Mais allons dans le même sens que les auteurs, et supposons que ce n’est pas l’allaitement en soi qui fait que les enfants allaités sont moins souvent obèses, ont un QI plus élevé et de meilleurs résultats scolaires, mais juste le fait qu’ils sont nés dans une famille qui présente des caractéristiques telles que la mère allaite. Dans ce cas, nous devons faire porter tous nos efforts sur les moyens de permettre à toutes les familles de présenter ces caractéristiques permettant d’améliorer la santé et le bien-être des enfants : soutien spécifique pour les mères défavorisées, longs congés de maternité, aménagement des conditions de travail, etc.  L’allaitement n’est pas un « choix », c’est un droit des femmes.

 

Et pour finir une étude toute récente

Impact de l’allaitement sur le développement moteur et cognitif à 18 mois

Breastfeeding duration and cognitive, language and motor development at 18 months of age : Rhea mother-child cohort in Crete, Greece. Leventakou V et al.
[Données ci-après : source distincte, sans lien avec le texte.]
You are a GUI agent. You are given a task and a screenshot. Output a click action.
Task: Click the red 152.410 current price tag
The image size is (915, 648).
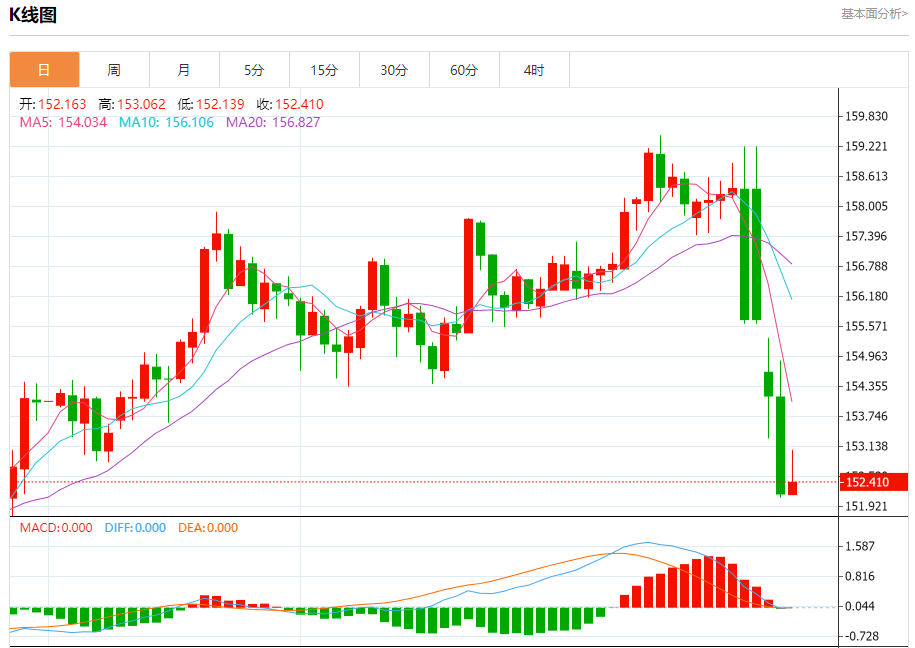coord(866,482)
J Epidemiol Community Health 2014 (en avant-première, l’étude n’étant pas encore publiée dans la revue)

Un certain nombre d’études ont fait état d’un moins bon développement neurologique chez les enfants qui n’avaient pas été allaités, mais peu d’entre elles sont des études prospectives de cohorte. Le but des auteurs était d’évaluer l’impact de la durée de l’allaitement sur le développement cognitif et moteur et sur le langage à l’âge de 18 mois.

Les données utilisées ont été recueillies dans le cadre d’une étude (étude Rhea) menée en Crète. Elles portaient sur 540 enfants. Les mères ont répondu à des questionnaires sur les modalités de l’allaitement. À 18 mois, les enfants ont été vus par des spécialistes pour évaluation de leur développement cognitif, moteur, et du langage, à l’aide des échelles de Bayley pour les jeunes enfants. 89 % des enfants ont été allaités ; 13 % l’ont été pendant 6 mois. La durée de l’allaitement était positivement corrélée à tous les scores aux échelles de Bayley, sauf en ce qui concernait les compétences motrices globales, l’impact d’un allaitement de > 6 mois persistant après correction pour les variables confondantes. Après ajustement pour ces variables, les enfants avaient, pour chaque mois supplémentaire d’allaitement, un score plus élevé de 0,29 point pour la communication réceptive, de 0,30 point pour la communication expressive, et de 0,29 point pour la motricité fine. Par rapport aux enfants qui avaient été allaités pendant > 6 mois, ceux qui n’avaient pas été allaités avaient un score plus bas de 4,44 points à l’échelle d’évaluation de la motricité fine.

Les auteurs concluent qu’une plus longue durée d’allaitement était corrélée à de meilleurs scores sur le plan cognitif, moteur et du langage chez des enfants de 18 mois, après correction pour de nombreuses variables parentales et infantiles. D’autres études prospectives sur le sujet seraient nécessaires.